Configuring the DHCP Snooping Database

Wireless clients, or mobile nodes, assigned to an untrusted wireless network must be configured to use DHCP to obtain IP addresses from a DHCP server. The switch should have DHCP snooping enabled on the tunnel corresponding to the wireless network. Because the DHCP snooping database is not synchronized between the active and standby Supervisor 720, Cisco recommends that you store the DHCP snooping database on an external server. Storing the database on an external server allows the standby Supervisor to retrieve the accumulated states if a switchover occurs.

To configure DHCP snooping database options, perform these tasks:

Command
Purpose 
Router(config)# ip dhcp snooping database 
{url}

Specifies the URL that stores the DHCP snooping database entries; url takes the following forms:

tftp://host/filename

ftp://user:password@host/filename

rcp://user@host/filename

bootflash:/filename1 

Router(config)# ip dhcp snooping database 
write-delay seconds

Specifies (in seconds) the duration for which the database transfer should be delayed after the database changes. The default is 300 seconds. The range is from 15 to 86400 seconds.

1 Due to issues with storing the DHCP snooping database on the bootflash device, as documented in caveat CSCee23185, and the limited storage capacity on the bootflash device, we recommend that you store the database on an external server. When a file is stored in a remote location that is accessible through FTP, TFTP, or RCP, a redundant supervisor engine configured with RPR or SSO takes over the database when a switchover occurs.
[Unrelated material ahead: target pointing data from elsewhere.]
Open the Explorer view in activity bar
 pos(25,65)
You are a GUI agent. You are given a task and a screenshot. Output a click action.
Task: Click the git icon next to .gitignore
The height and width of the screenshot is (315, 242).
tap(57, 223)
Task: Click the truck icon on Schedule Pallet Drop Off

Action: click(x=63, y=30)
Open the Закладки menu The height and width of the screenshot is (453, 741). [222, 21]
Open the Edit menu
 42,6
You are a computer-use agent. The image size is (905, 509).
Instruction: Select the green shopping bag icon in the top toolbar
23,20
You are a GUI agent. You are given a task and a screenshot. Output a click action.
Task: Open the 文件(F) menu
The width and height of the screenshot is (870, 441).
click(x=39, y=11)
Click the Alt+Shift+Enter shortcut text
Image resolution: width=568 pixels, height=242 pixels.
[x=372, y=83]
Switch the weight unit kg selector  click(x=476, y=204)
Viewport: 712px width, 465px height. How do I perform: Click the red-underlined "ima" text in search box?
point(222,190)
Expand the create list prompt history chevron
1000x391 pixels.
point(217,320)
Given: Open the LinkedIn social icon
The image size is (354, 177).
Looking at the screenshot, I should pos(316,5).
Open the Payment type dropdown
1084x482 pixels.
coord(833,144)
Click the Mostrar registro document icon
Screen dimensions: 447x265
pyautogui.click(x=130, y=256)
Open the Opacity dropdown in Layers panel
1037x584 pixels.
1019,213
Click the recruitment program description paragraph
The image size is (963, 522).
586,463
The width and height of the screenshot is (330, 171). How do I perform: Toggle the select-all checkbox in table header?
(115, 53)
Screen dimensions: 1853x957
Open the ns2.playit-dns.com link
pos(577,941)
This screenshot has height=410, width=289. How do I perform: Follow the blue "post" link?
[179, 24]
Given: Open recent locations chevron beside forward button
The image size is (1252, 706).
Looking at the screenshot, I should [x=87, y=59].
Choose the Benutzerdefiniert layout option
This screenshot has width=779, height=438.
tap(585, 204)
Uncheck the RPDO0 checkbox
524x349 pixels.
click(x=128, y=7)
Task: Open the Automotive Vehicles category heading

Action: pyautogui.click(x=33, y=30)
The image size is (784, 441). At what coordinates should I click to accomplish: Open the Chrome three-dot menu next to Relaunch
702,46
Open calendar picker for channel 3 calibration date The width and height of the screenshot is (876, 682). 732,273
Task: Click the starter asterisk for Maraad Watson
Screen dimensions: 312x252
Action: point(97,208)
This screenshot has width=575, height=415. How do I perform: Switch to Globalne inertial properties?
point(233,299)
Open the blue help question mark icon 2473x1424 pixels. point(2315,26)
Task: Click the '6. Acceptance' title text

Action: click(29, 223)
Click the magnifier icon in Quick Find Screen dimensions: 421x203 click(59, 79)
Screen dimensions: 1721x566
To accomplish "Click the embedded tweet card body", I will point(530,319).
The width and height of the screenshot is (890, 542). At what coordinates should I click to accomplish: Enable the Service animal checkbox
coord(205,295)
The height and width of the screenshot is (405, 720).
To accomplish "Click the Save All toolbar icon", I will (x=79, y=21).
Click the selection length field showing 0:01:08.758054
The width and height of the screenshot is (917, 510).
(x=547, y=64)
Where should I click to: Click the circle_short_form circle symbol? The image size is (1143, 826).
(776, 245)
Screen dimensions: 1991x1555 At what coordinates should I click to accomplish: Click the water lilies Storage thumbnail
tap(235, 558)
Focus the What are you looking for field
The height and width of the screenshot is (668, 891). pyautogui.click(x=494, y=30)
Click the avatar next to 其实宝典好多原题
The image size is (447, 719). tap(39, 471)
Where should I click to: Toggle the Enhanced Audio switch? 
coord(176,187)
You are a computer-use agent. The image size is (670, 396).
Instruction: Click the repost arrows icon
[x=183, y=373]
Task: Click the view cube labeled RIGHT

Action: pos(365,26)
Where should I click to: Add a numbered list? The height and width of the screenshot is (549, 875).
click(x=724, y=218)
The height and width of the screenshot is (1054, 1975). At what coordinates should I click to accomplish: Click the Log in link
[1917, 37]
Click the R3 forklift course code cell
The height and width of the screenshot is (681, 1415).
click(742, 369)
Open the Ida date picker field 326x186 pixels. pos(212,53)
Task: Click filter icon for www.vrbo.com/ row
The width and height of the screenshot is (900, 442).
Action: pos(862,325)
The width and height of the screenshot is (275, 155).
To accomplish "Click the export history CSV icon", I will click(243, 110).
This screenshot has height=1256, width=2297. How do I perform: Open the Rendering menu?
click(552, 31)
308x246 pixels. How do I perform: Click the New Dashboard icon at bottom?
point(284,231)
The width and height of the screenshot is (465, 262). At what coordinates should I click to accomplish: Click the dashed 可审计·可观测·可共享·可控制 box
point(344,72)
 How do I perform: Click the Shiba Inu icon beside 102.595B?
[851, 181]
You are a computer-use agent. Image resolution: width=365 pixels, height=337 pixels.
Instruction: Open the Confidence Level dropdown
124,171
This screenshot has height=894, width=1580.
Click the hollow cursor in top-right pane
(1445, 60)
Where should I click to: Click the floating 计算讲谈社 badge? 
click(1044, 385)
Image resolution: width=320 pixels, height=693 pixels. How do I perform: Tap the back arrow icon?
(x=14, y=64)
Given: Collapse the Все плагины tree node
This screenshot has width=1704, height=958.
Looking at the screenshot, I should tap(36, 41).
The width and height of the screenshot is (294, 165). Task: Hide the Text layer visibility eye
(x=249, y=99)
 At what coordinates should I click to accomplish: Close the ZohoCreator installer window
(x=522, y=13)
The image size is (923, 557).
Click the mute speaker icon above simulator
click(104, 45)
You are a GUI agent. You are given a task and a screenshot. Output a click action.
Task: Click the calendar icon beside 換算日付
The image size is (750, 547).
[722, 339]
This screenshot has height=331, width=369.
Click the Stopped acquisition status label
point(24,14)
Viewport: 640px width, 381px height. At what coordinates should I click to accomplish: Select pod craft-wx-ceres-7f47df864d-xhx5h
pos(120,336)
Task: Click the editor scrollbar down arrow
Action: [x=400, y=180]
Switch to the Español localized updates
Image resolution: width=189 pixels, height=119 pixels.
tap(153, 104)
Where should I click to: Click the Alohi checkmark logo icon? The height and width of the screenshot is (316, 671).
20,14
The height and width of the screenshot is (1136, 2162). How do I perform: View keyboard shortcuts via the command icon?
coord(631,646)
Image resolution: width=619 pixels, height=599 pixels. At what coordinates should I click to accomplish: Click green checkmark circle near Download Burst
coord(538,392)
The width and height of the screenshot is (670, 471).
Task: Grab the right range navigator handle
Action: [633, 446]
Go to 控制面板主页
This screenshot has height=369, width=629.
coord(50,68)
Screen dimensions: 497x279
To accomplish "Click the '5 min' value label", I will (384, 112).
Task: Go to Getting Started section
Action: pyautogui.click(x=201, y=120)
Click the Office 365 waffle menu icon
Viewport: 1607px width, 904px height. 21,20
This example shows how to specify the database URL using TFTP: 

Router(config)# ip dhcp snooping database tftp://90.90.90.90/snooping-rp2

This example shows how to specify the amount of time before writing DHCP snooping entries: 

Router(config)# ip dhcp snooping database write-delay 15

Note When you configure RPR and RPR+ redundancy, you must store the DHCP snooping database to an external server. Otherwise, mobile nodes in an untrusted network will lose connectivity after the supervisor engine switchover.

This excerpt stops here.